Active substances that may increase selumetinib plasma concentrations: Co-administration with a strong CYP3A4 inhibitor (200 mg itraconazole twice daily for 4 days) increased selumetinib Cmax by 19% (90% CI 4, 35) and AUC by 49% (90% CI 40, 59) in healthy adult subjects.
Co-administration with a strong CYP2C19/moderate CYP3A4 inhibitor (200 mg fluconazole once daily for 4 days) increased selumetinib Cmax by 26% (90% CI 10, 43) and AUC by 53% (90% CI 44, 63) in healthy adult subjects, respectively.
Concomitant use of erythromycin (moderate CYP3A4 inhibitor) or fluoxetine (strong CYP2C19/CYP2D6 inhibitor) is predicted to increase selumetinib AUC by ~30-40% and Cmax by ~20%.
Co-administration with medicinal products that are strong inhibitors of CYP3A4 (e.g., clarithromycin, grapefruit juice, oral ketoconazole) or CYP2C19 (e.g., ticlopidine) should be avoided.
Co-administration with medicinal products that are moderate inhibitors of CYP3A4 (e.g., erythromycin and fluconazole) and CYP2C19 (e.g., omeprazole) should be avoided.
If co-administration is unavoidable, patients should be carefully monitored for adverse events and the selumetinib dose should be reduced (see Dosage & Administration and Table 5).
Active substances that may decrease selumetinib plasma concentrations: Co-administration with a strong CYP3A4 inducer (600 mg rifampicin daily for 8 days) decreased selumetinib Cmax by -26% (90% CI -17, -34) and AUC by -51% (90% CI -47, -54).
Concomitant use of strong CYP3A4 inducers (e.g., phenytoin, rifampicin, carbamazepine, St.

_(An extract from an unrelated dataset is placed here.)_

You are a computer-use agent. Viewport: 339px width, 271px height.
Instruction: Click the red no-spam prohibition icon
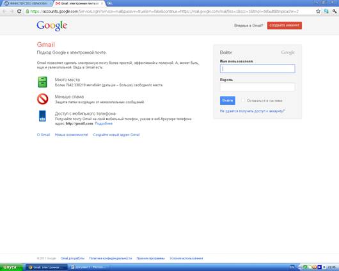[43, 99]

John's Wort) or moderate CYP3A4 inducers with Koselugo should be avoided.
Active substances whose plasma concentrations may be altered by selumetinib: In vitro, selumetinib is an inhibitor of OAT3. The potential for a clinically relevant effect on the pharmacokinetics of concomitantly administered substrates of OAT3 (e.g., methotrexate and furosemide) cannot be excluded (see Pharmacology: Pharmacokinetics under Actions).

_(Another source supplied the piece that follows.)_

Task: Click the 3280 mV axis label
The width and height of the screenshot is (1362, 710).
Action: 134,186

TPGS is a P-gp inhibitor in vitro and it cannot be excluded that it may cause clinically relevant drug interactions with substrates of P-gp (e.g. digoxin or fexofenadine).
The effect of selumetinib on the exposure of oral contraceptives has not been evaluated. Therefore, use of an additional barrier method should be recommended to women using hormonal contraceptives (see Use in Pregnancy & Lactation).

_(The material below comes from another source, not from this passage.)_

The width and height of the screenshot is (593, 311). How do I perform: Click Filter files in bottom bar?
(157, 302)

Effect of gastric acid reducing agents on selumetinib: Selumetinib capsules do not exhibit pH dependent dissolution. Koselugo can be used concomitantly with gastric pH modifying agents (i.e. H2-receptor antagonists and proton pump inhibitors) without restrictions, except for omeprazole which is a CYP2C19 inhibitor.
Vitamin E: Koselugo capsules contain vitamin E as the excipient TPGS. Therefore, patients should avoid taking supplemental vitamin E and anticoagulant assessments should be performed more frequently in patients taking concomitant anticoagulant or antiplatelet medicinal products (see Precautions).